The mother, a preschool administrator, now faces a police investigation and calls for her prosecution.

One eyewitness, Deidre Lykins, said she heard the mother call out for her son and “had just been next to him when he disappeared.” She thinks the mother was not to blame, saying, “This was an open exhibit! Which means the only thing separating you from the gorillas, is a 15-ish foot drop and a moat and some bushes!”

Another eyewitness told CNN the mother was briefly distracted by other children and “suddenly the boy was in the water.” The eyewitness heard the boy joke that he was going in. The mother reportedly then admonished the boy. Don’t most parents assume zoo exhibits are impenetrable?

The zoo director defended the barriers’ security, saying kids that small can “climb over anything.” No, the barrier needs to be high enough that they can’t. Animal rights activists have filed a complaint against the zoo, arguing the same and pointing out that two polar bears recently got loose.

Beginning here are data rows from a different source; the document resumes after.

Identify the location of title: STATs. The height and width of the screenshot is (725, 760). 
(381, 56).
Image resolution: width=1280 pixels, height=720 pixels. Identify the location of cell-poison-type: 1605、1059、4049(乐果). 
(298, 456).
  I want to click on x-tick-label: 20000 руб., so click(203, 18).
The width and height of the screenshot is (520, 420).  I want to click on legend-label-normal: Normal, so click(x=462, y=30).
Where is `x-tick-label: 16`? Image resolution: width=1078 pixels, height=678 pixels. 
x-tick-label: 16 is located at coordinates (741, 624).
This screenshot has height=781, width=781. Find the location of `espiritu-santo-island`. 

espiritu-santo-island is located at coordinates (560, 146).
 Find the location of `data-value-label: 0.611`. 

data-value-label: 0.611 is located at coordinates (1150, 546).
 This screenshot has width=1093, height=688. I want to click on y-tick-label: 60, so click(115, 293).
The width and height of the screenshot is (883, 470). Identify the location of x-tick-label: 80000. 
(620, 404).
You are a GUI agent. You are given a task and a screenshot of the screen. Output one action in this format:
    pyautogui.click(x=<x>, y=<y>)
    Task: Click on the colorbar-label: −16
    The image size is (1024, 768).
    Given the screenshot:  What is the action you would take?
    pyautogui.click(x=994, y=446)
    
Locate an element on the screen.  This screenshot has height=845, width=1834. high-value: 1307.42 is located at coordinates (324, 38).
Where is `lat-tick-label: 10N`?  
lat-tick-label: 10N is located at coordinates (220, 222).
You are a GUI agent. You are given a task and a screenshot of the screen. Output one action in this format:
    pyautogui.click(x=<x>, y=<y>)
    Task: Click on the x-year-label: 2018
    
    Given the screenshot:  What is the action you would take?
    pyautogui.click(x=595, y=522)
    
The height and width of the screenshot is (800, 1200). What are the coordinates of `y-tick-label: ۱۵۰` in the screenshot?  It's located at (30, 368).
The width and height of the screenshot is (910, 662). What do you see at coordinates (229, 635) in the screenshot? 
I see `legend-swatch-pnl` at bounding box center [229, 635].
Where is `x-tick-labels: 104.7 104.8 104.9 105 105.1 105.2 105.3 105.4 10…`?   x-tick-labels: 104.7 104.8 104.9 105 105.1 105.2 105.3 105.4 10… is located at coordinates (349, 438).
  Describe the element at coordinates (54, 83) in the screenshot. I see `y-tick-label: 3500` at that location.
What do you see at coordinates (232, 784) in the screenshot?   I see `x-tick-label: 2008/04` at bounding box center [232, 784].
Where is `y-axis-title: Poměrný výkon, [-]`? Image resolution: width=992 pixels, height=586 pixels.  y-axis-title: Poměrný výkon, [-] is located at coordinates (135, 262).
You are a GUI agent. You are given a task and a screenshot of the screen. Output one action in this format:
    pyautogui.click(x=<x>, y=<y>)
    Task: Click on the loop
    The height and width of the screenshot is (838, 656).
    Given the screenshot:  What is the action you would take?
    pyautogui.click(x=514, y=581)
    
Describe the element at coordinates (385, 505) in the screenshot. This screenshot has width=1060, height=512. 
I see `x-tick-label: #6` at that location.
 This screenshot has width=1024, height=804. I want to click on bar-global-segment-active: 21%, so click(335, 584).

We all know that kids are fast and curious. We’ve all read those stories of kids who manage to wriggle inside those toy machines in arcades. How kids accomplish that is beyond me.

I’d join the “bad parent!” social media mobbing if the mother had left the boy completely unattended, like those awful mothers who leave their kids in cars when they go into tanning salons. I’m not saying the mother acted perfectly here, either. I am saying the response is disproportionately mean based on known facts.

I wish the zoo had another option short of killing the beautiful creature, who, by some reports, was thrashing the boy around and, by other accounts, held his hand and tried to protect him.

However, I get why the zoo response team decided not to risk the boy’s death for the ape’s life. The video is scary, and zookeepers said tranquilizing the animal could have made the gorilla react violently, not to mention the tranquilizers would’ve taken several minutes to take effect. This point is also lost to most in the instinctual Internet mob.

Meanwhile, do you know the name of a single Cincinnati homicide victim?